Explanation: Developers often leave sessions open for days, assuming the agent "remembers" context efficiently. In reality, every turn re-processes the entire conversation history, multiplying input costs. Fix: Enforce session recycling policies. Summarize state at ~50k tokens, archive the conversation, and initialize a fresh session with the summary as system context.

6. Over-Optimizing Trivial Tasks

Explanation: Focusing exclusively on reducing costs for simple operations (variable renames, lint fixes) while ignoring structural leaks yields minimal ROI. The highest-impact patterns are retry storms and context bloat.

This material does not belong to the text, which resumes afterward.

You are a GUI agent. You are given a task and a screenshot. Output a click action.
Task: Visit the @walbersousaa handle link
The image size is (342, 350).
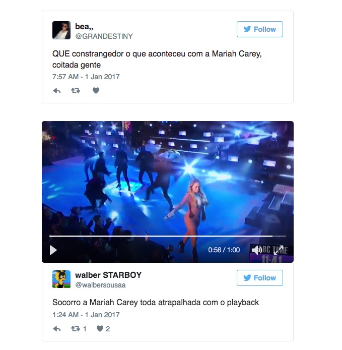(x=101, y=285)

Fix: Prioritize detection rules by estimated cost impact. Allocate engineering effort to interrupting high-frequency, high-multiplier loops first.

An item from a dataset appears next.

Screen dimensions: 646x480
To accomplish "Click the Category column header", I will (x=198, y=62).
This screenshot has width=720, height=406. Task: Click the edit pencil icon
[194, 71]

7. Unattended Execution Blind Spots

Explanation: Letting agents run overnight or during meetings without monitoring creates autopilot spend. The agent may enter infinite loops, retry failed operations, or explore low-value paths. Fix: Implement time-bound execution windows. Require explicit approval for sessions exceeding duration or token thresholds. Log off-hours activity separately for cost allocation.

Production Bundle

Action Checklist

Deploy streaming log parser: Replace batch processing with incremental JSONL ingestion to prevent memory exhaustion.
Establish per-user baselines: Calculate rolling 30-day averages for tokens per turn, tool calls, and session duration.
Implement retry storm gate: Add a hard stop after 3 consecutive tool errors requiring manual review.
Enforce explicit model routing: Replace sticky model preferences with per-session CLI flags or environment variables.
Configure context recycling: Set automatic session summarization at 50k tokens with fresh initialization.
Enable tool argument deduplication: Integrate payload similarity checks into the detection pipeline.
Schedule weekly trend reviews: Automate baseline drift reports and distribute to engineering leads.
Tag off-hours execution: Separate unattended sessions in billing reports for accurate cost attribution.

Decision Matrix

Scenario	Recommended Approach	Why	Cost Impact
Routine refactoring across multiple files	Sonnet with explicit session boundaries	Lower token pricing, sufficient reasoning capacity	Reduces per-turn cost by ~80%
Novel architecture design	Opus with strict context limits	Higher reasoning quality justifies premium pricing	Acceptable if sessions stay <40k tokens
Debugging complex runtime errors	Sonnet + retry storm gate	Prevents exponential context growth during failure loops	Cuts retry-related spend by ~60%
Large codebase exploration	Haiku for grep/read, Sonnet for synthesis	Tiered tool usage matches task complexity	Optimizes I/O token allocation
Cross-team agent deployment	Centralized audit pipeline + per-project baselines	Normalizes detection thresholds across workloads	Enables accurate cost allocation

Configuration Template

// audit.config.ts
export const AuditConfig = {
  logDirectory: process.env.AGENT_LOG_DIR ?? '~/.claude/projects',
  baselineWindow: 30, // days
  statisticalThreshold: 3, // sigma
  sessionTokenLimit: 50000,
  retryFailureLimit: 3,
  toolDuplicationThreshold: 0.3,
  pricingModel: {
    opus: { inputPerM: 15.0, outputPerM: 75.0 },
    sonnet: { inputPerM: 3.0, outputPerM: 15.0 },
    haiku: { inputPerM: 0.25, outputPerM: 1.25 }
  },
  reporting: {
    format: 'json' | 'csv' | 'table',
    outputDirectory: './audit-reports',
    retentionDays: 90
  },
  alerts: {
    enabled: true,
    channels: ['slack', 'email'],
    severityThreshold: 'high'
  }
};

Quick Start Guide

Export your agent logs: Locate the JSONL session files in your agent's configuration directory. Ensure file permissions allow read access for the audit pipeline.
Install dependencies: Run npm install with the provided package.json. The pipeline requires only Node.js 18+ and standard library modules.
Configure baselines: Copy audit.config.ts to your project root. Adjust baselineWindow and statisticalThreshold to match your team's workflow cadence.
Execute the pipeline: Run node audit-pipeline.js --log-dir ./logs --output ./report.json. The script streams logs, applies detectors, and generates a structured findings report.
Review and iterate: Open the generated report. Prioritize high-severity patterns, apply the corresponding workflow fixes, and re-run the pipeline after 7 days to measure impact.